Je ne sais par quelles jambes je fus porté auprès du chêne; je ne sentais plus les miennes. Je me trouvai là, tout étonné d’avoir fait ce bout de chemin comme un tourbillon de vent, et, quand je repris mon souffle, je n’entendis plus rien, au loin ni auprès; je ne vis plus rien, ni sous l’arbre, ni sur la fougeraie; et je ne fus pas bien sûr de n’avoir point rêvé un sabbat de musique folle et de mauvaises bêtes.

Je commençais à me ravoir et à regarder en quel lieu j’étais; La branchure du chêne couvre une grande place herbue, et il y faisait si noir que je ne voyais point mes pieds; si bien que je me heurtai contre une grosse racine et tombai les mains en avant, sur le corps d’un homme qui était allongé là comme mort ou endormi.
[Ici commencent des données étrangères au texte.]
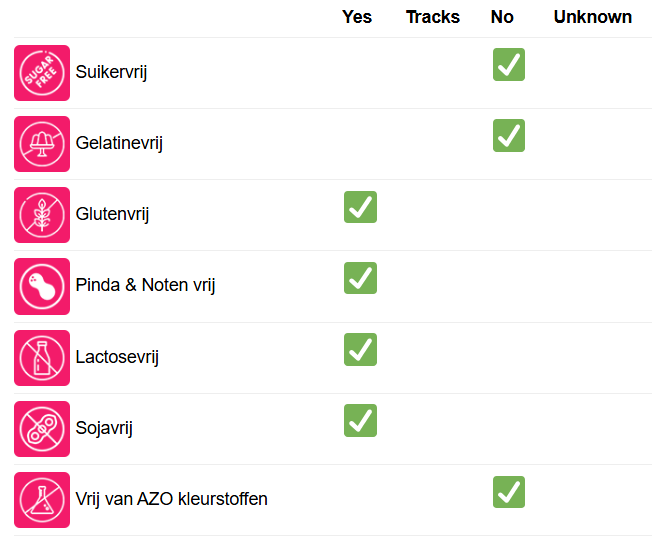Click the Sojavrij Yes checkmark
This screenshot has width=661, height=539.
[360, 421]
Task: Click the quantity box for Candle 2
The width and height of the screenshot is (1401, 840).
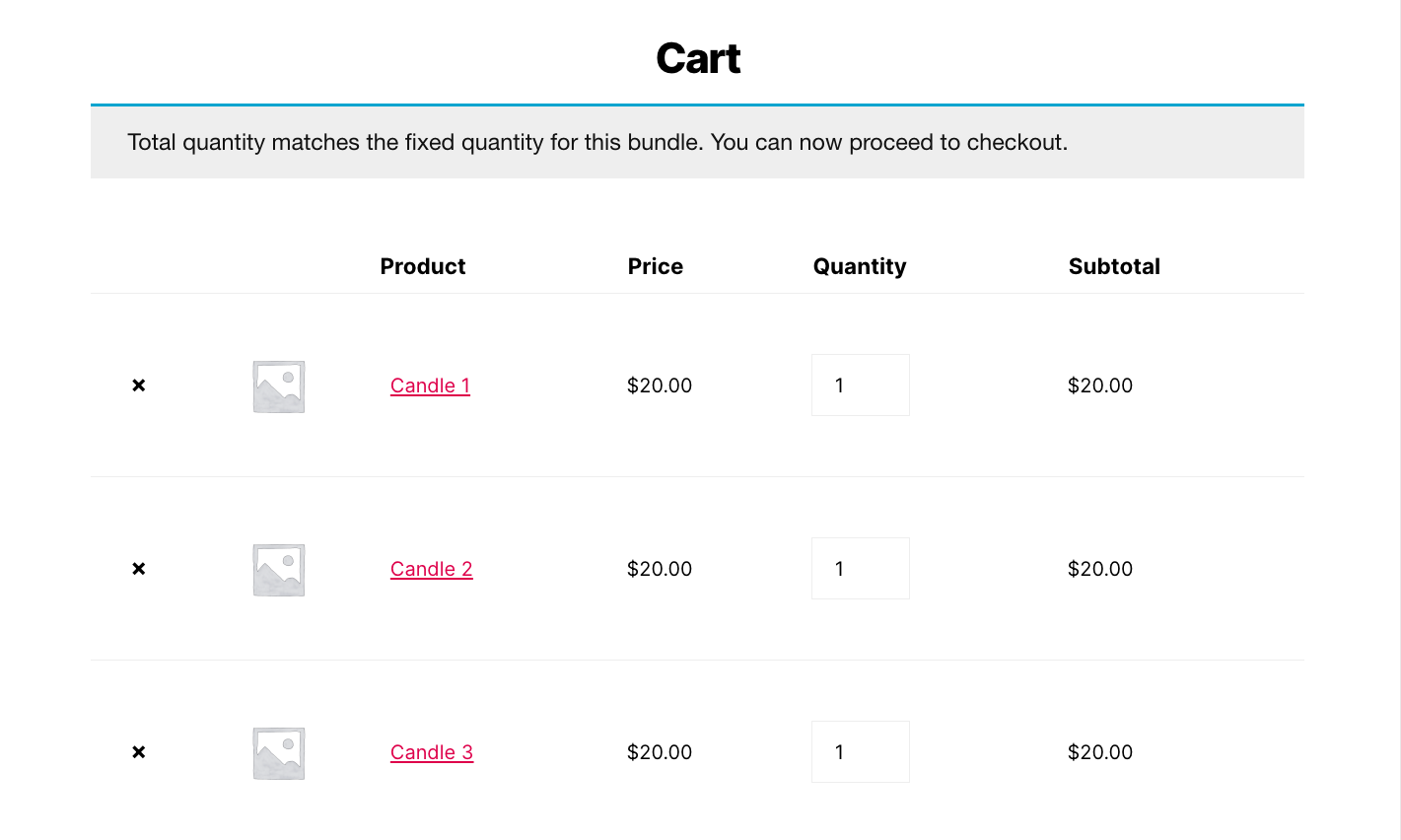Action: point(860,569)
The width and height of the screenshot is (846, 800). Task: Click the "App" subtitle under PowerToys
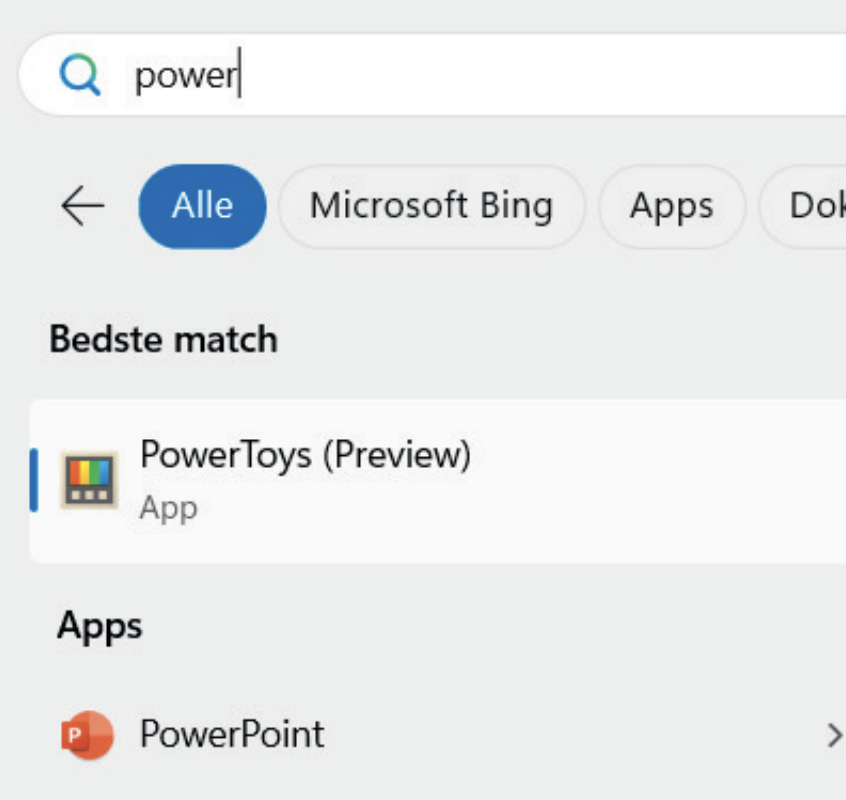coord(168,508)
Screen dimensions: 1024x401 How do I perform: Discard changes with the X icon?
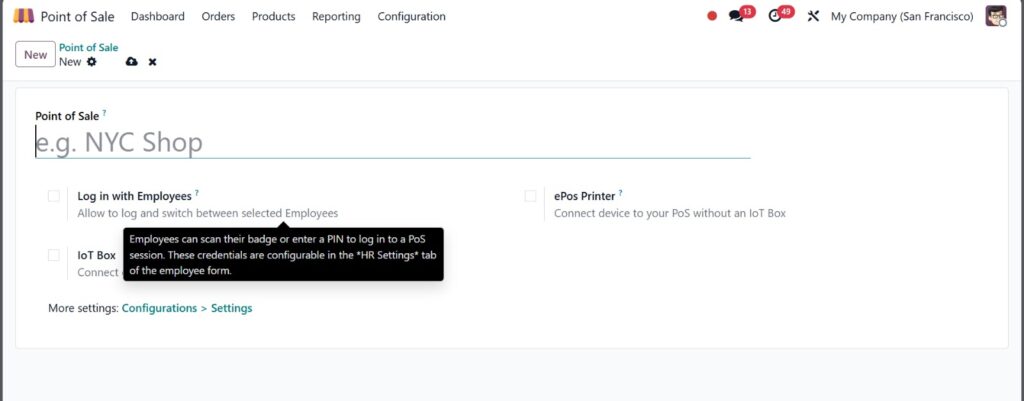pyautogui.click(x=153, y=62)
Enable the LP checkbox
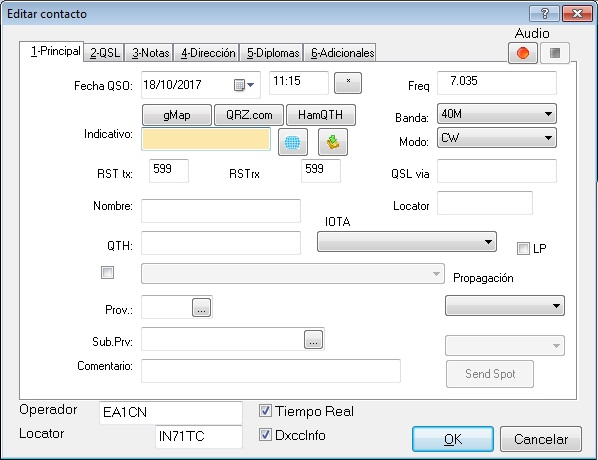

Je ne sais point ce que la peur me fit dire ou crier, mais ma voix fut reconnue, et tout aussitôt celle de Joset me répondit :

—    C’est donc toi, Tiennet ? Et qu’est-ce que tu viens faire ici à pareille heure ?

—    Et toi-même, qu’y fais-tu, mon vieux ? lui dis-je, bien content et bien consolé de le trouver là. Je t’ai cherché tout le tantôt; ta mère a été en peine de toi, et je te croyais retourné vers elle depuis longtemps.
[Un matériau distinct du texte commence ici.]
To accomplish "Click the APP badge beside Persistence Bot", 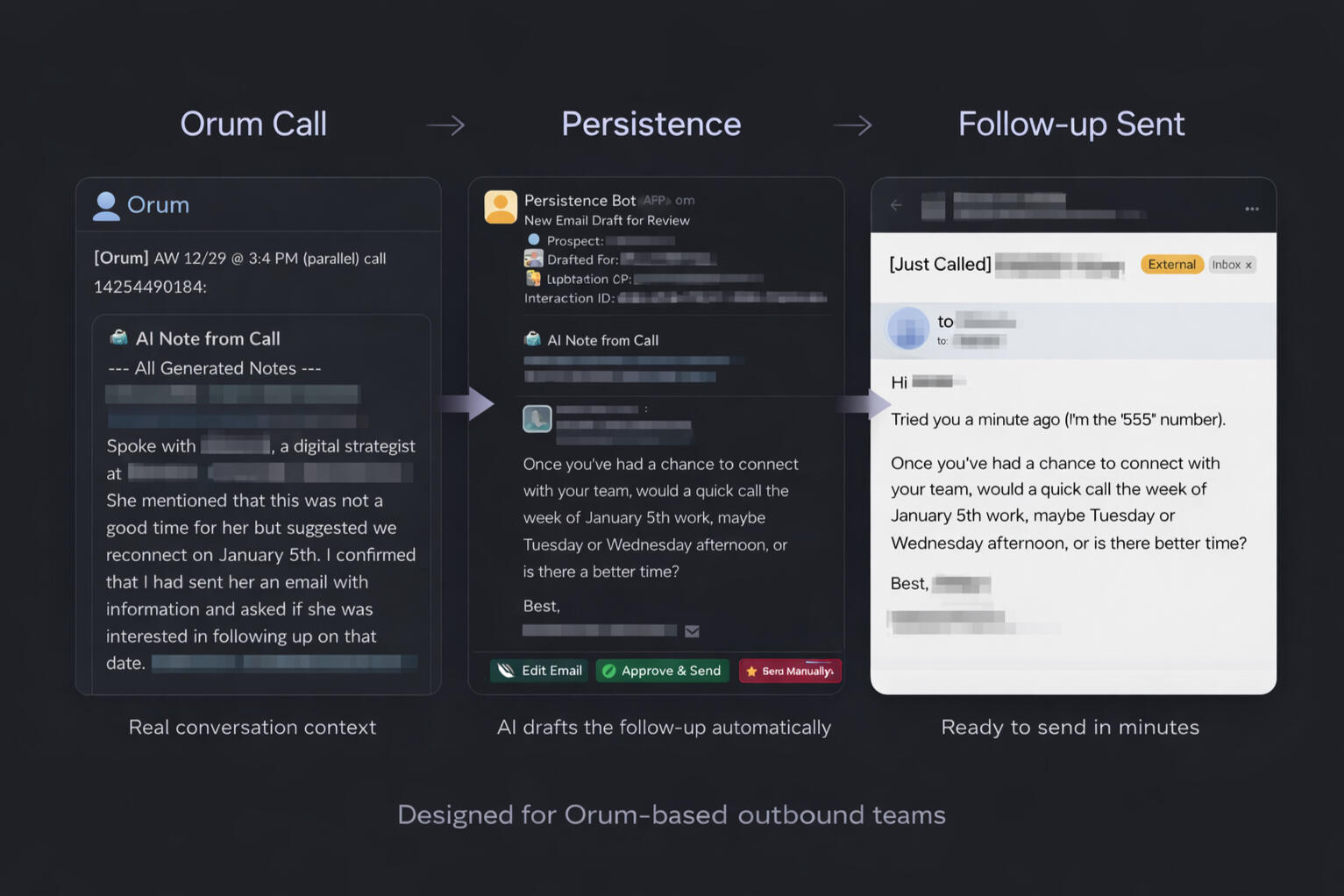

—    J’avais affaire par ici, répondit-il, et, avant de m’en aller, je me reposais là, voilà tout.

—    Tu n’as donc pas peur de te trouver comme ça, de nuit, dans un endroit si laid et si triste ?

—    Peur de quoi, et pourquoi, Tiennet ? je ne t’entends point !
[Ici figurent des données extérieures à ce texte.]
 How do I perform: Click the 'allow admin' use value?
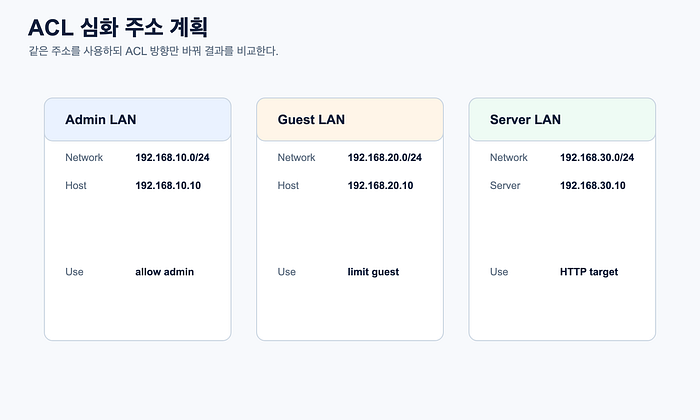click(164, 272)
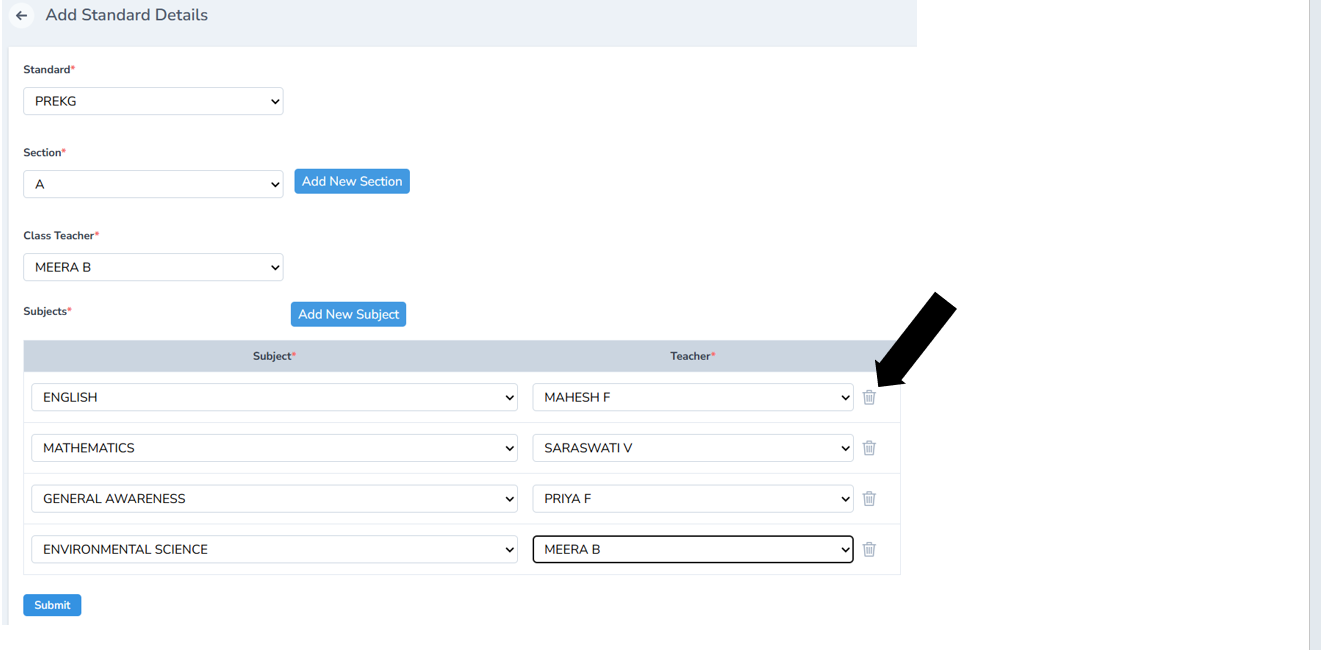
Task: Select the MATHEMATICS subject field
Action: [x=274, y=448]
J’eus honte de lui confesser combien j’avais été sot. Cependant, je me risquai à lui demander s’il n’avait pas vu du monde et des bêtes dans la clairière.

—    Oui, oui, répondit-il; j’ai vu beaucoup de bêtes, et du monde aussi, mais tout ça n’est pas bien méchant, et nous pouvons nous en aller tous deux sans que mal nous en arrive.

Je m’imaginai, à sa voix, qu’il se gaussait un peu de ma frayeur, et je quittai le chêne avec lui; mais quand nous fûmes hors de son ombrage, il me sembla que Joset n’avait ni sa taille ni sa figure des autres fois. Il me paraissait plus grand, portant plus haut la tête, marchant d’un pas plus vif, et parlant avec plus de hardiesse. Ça ne me rassura point, car toutes sortes de folies me traversèrent la remembrance. Ce n’était, point seulement par ma grand-mère que je m’étais laissé conter que les gens qui ont la figure blanche, l’œil vert, l’humeur triste et la parole difficile à comprendre, sont portés à s’accointer avec les mauvais esprits, et, en tout pays, les vieux arbres sont mal famés pour la hantise des sorciers et des autres.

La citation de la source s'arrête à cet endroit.